Exercise prompt: For this exercise, the lines from the one with "Screen dimensions: 887x365" through the end of the material below must be output exactly, without pictures.
━━━━━━
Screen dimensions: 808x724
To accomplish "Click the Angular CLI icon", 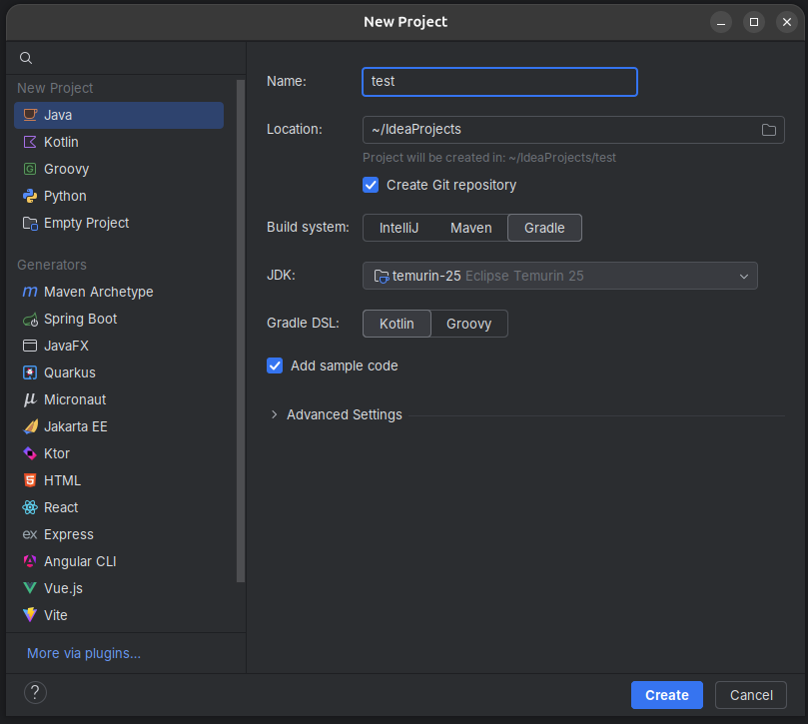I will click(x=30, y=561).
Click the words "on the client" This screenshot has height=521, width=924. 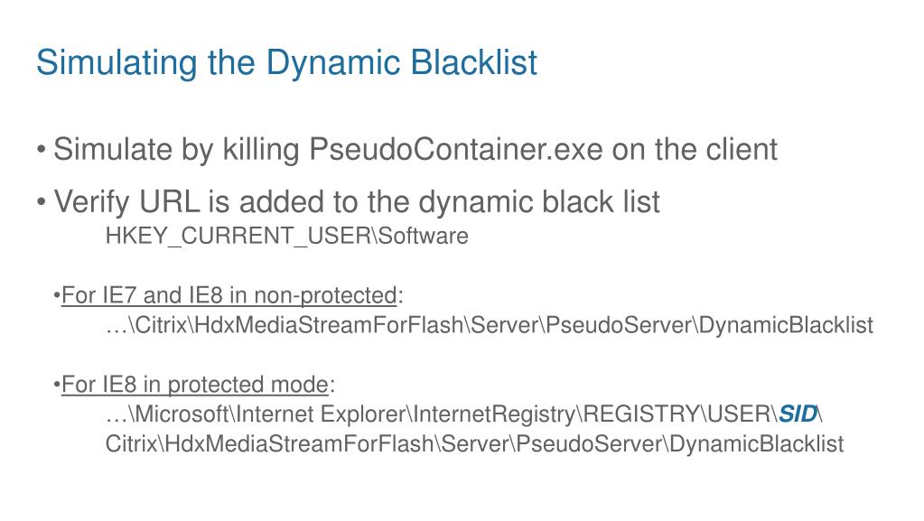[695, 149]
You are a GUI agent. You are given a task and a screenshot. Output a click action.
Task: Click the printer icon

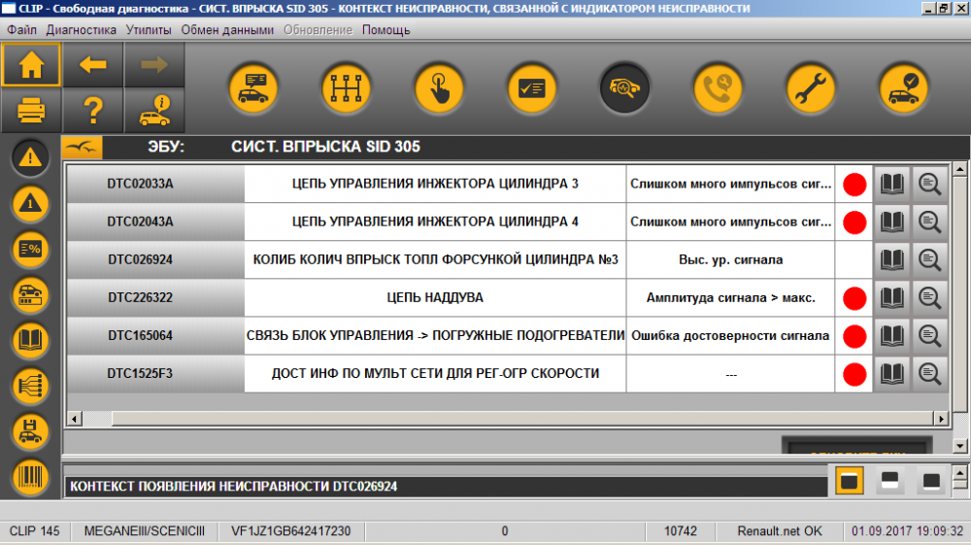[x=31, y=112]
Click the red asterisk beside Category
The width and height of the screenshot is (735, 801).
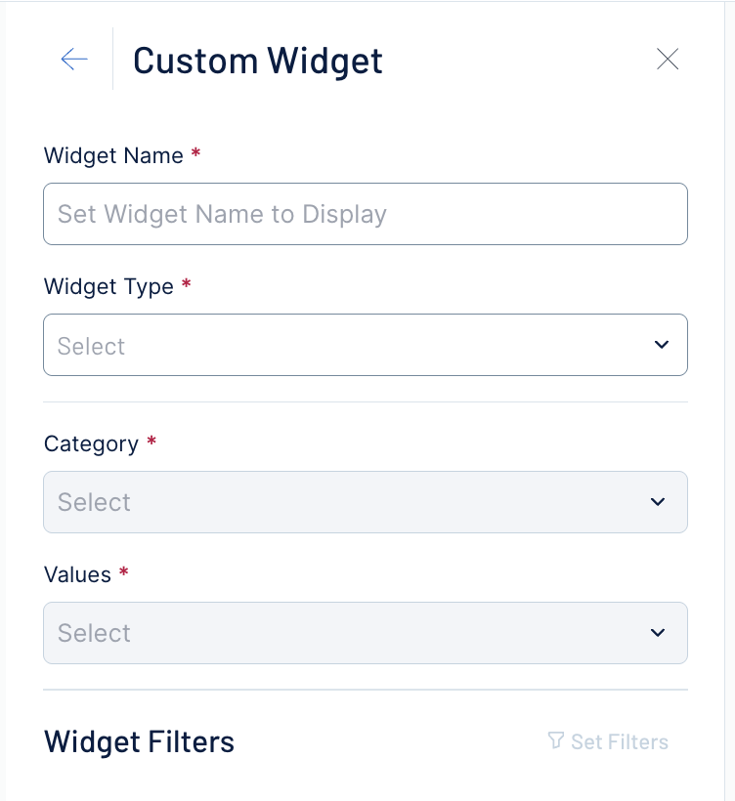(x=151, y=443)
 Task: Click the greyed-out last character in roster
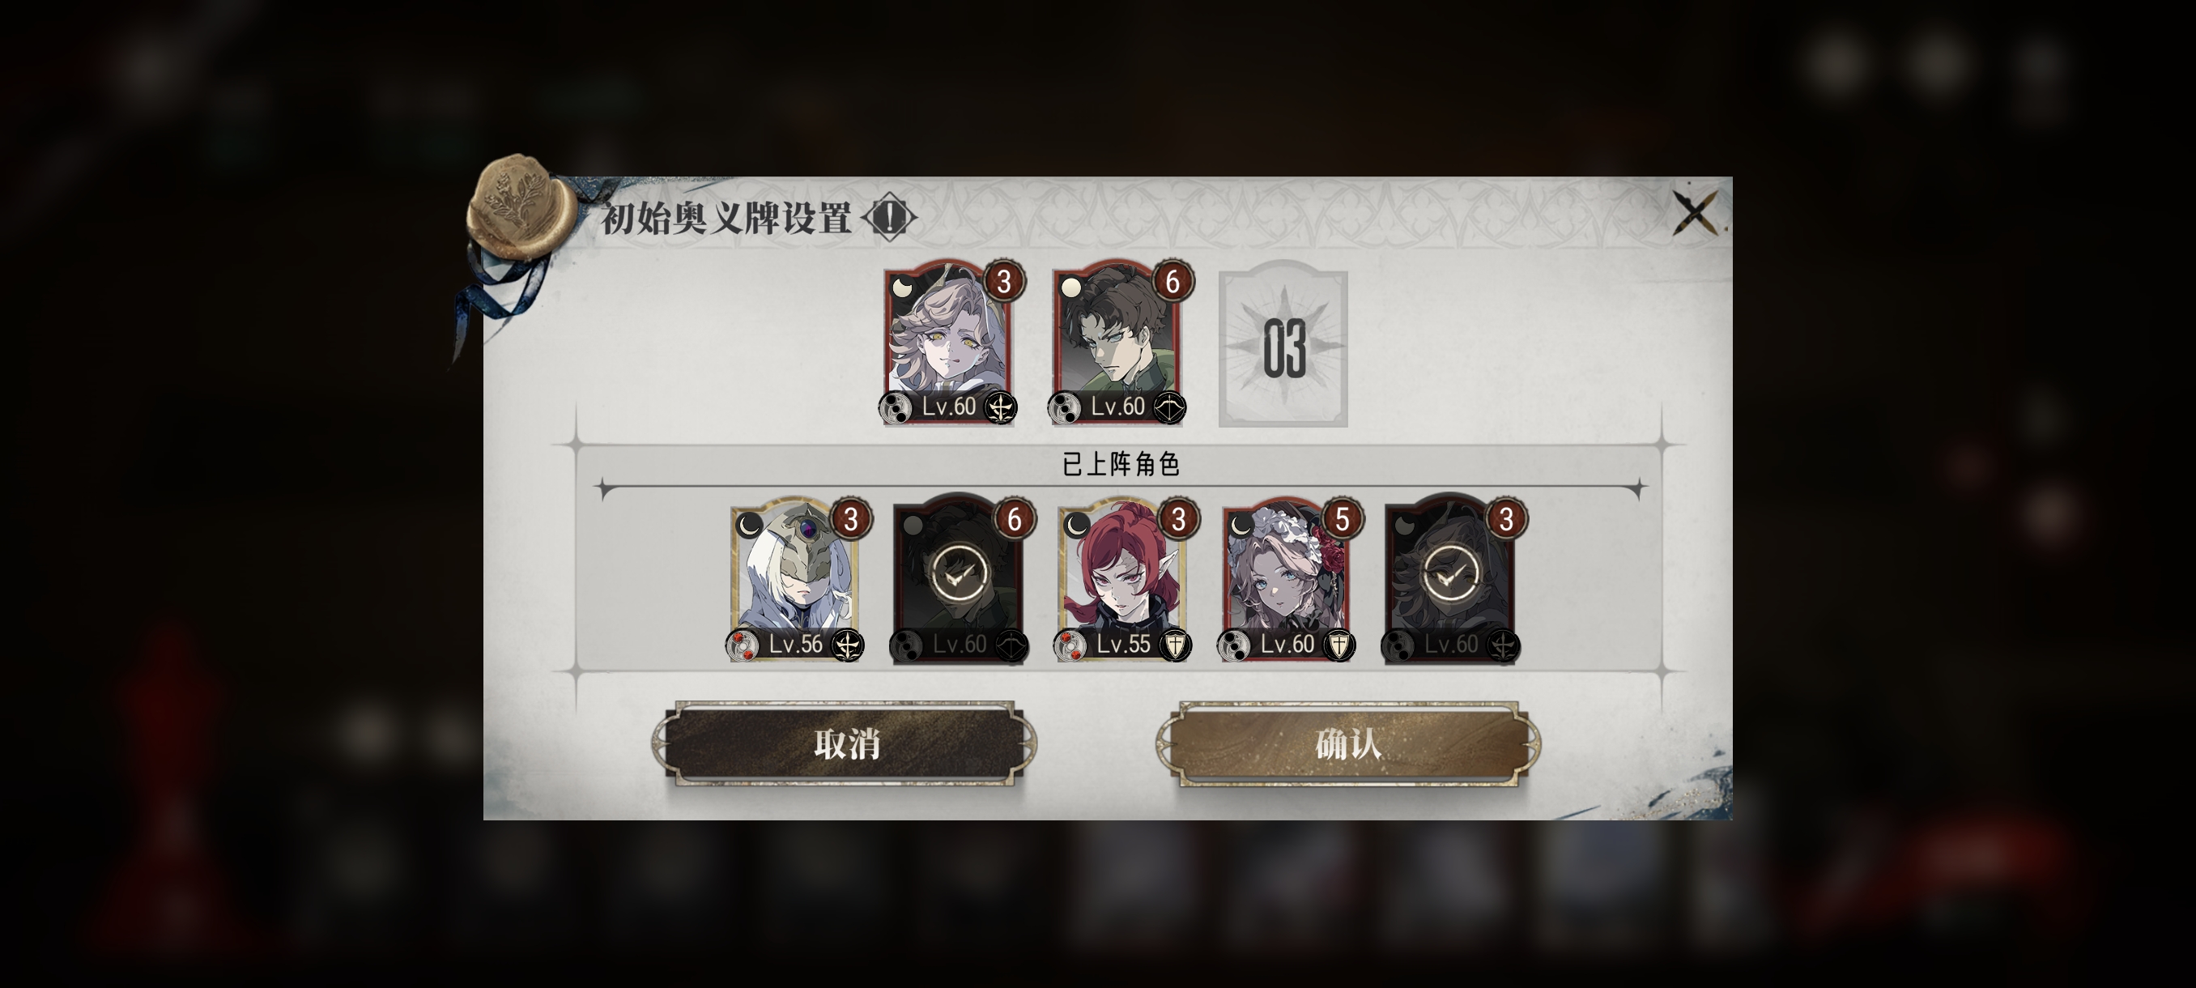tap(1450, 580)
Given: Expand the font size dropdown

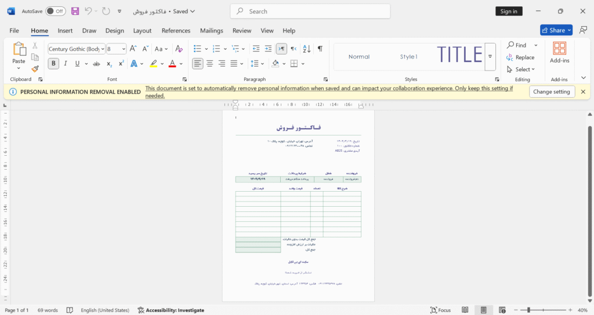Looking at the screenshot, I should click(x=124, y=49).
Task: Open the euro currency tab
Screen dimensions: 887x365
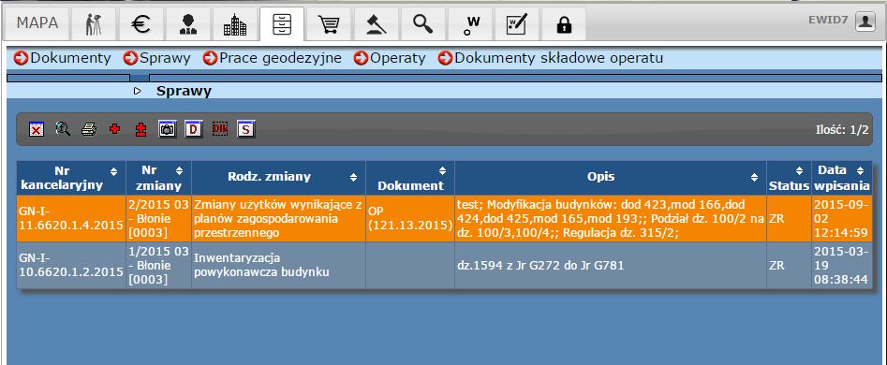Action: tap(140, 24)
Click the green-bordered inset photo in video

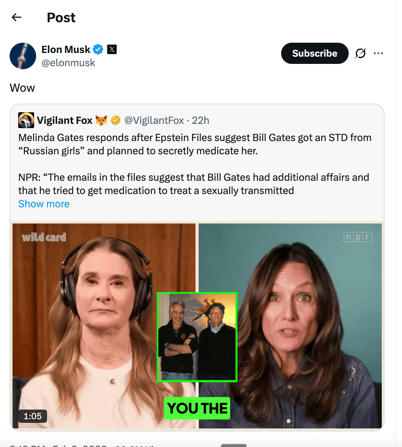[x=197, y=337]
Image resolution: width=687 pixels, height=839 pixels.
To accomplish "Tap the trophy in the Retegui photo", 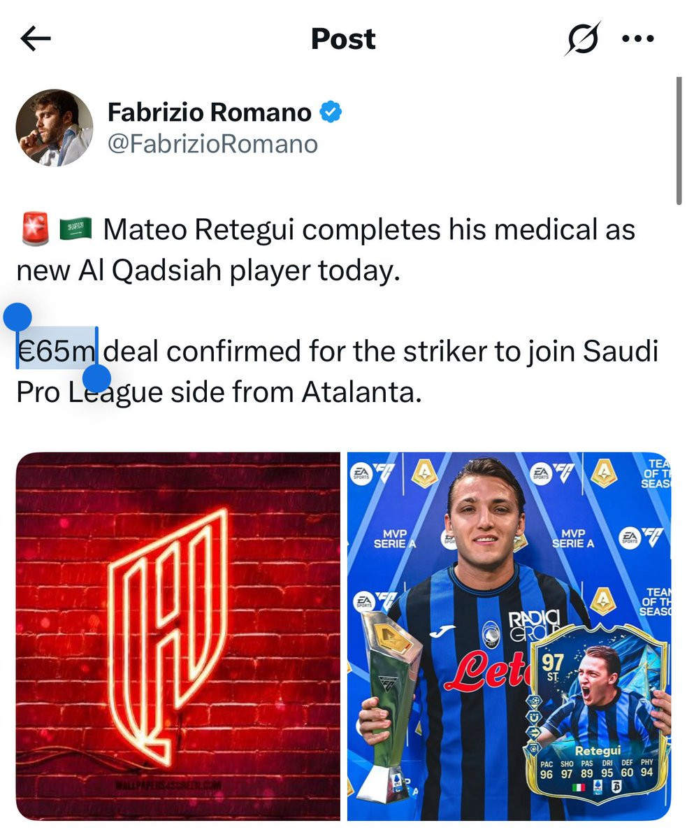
━━━━━━
Output for this task:
Screen dimensions: 887x365
Action: tap(140, 24)
Click the green-bordered inset photo in video

[x=197, y=337]
Image resolution: width=687 pixels, height=839 pixels.
To accomplish "Tap the trophy in the Retegui photo", 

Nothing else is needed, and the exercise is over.